_SUPPLIED INFORMATION_.
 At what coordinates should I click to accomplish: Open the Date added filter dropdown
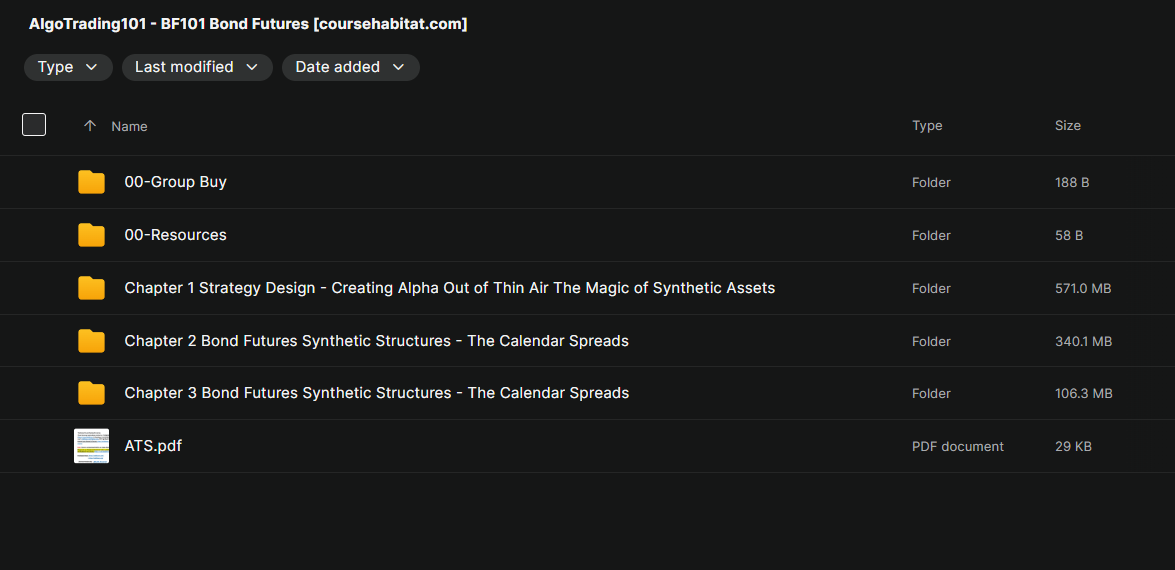[350, 67]
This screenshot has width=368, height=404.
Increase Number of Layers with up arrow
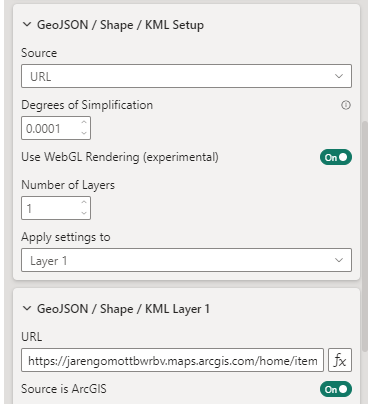(84, 202)
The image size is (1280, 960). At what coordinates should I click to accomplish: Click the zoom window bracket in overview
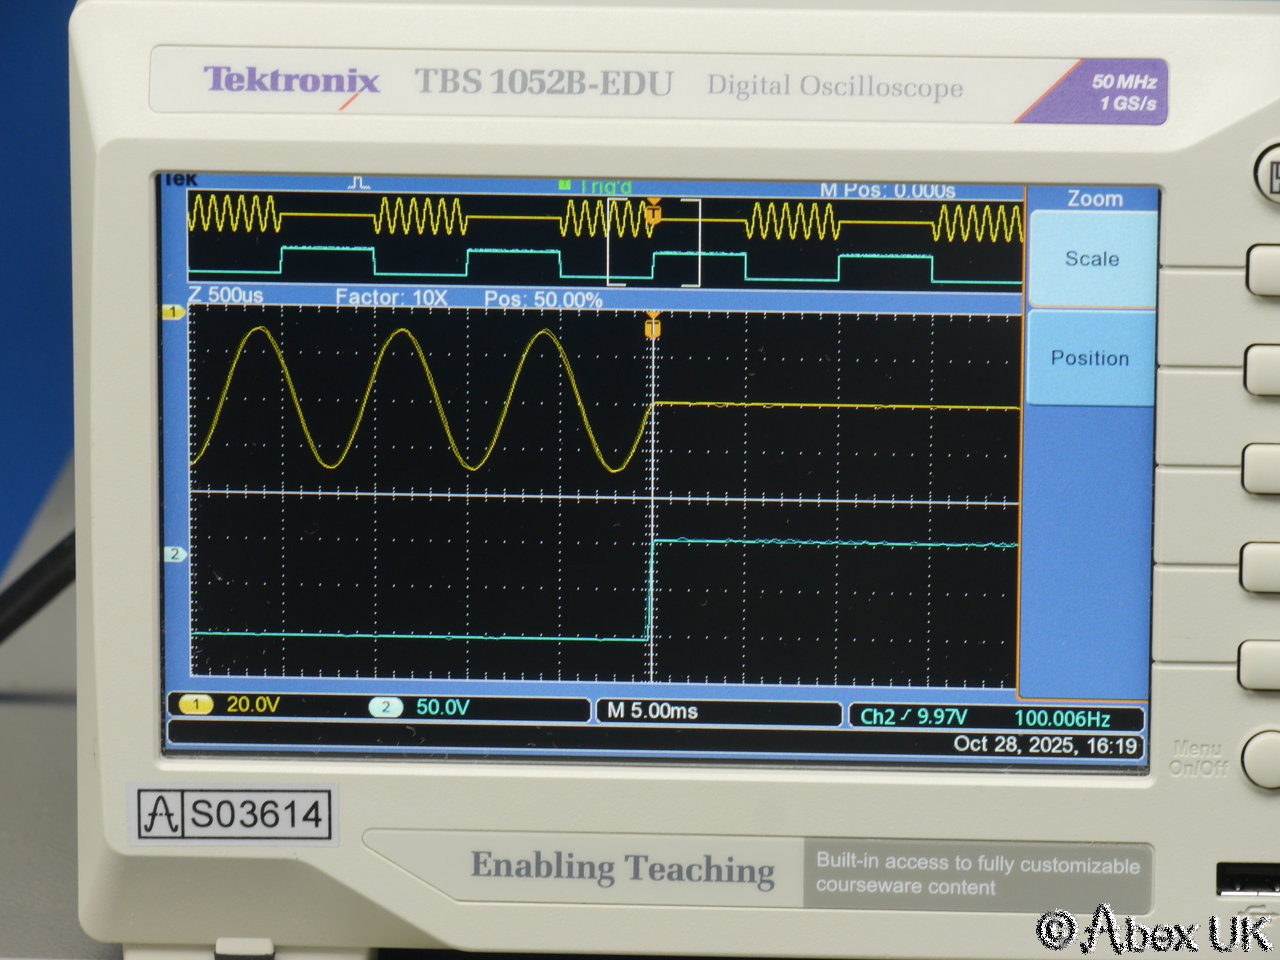(x=654, y=242)

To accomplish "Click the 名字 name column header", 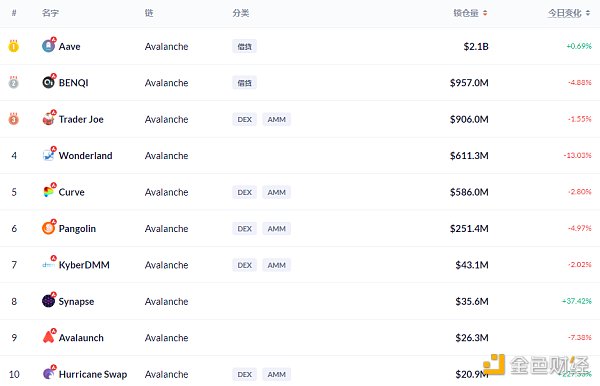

_AIM OF THE EXERCISE_. Your task is to return the entries above exactly, with no pictures.

_EXERCISE RESPONSE_.
 At what coordinates should I click to accomplish: Open the Date added filter dropdown
[350, 67]
This screenshot has width=368, height=404.
Increase Number of Layers with up arrow
(84, 202)
The image size is (1280, 960). At what coordinates should I click to accomplish: Click the zoom window bracket in overview
(x=654, y=242)

To accomplish "Click the 名字 name column header", 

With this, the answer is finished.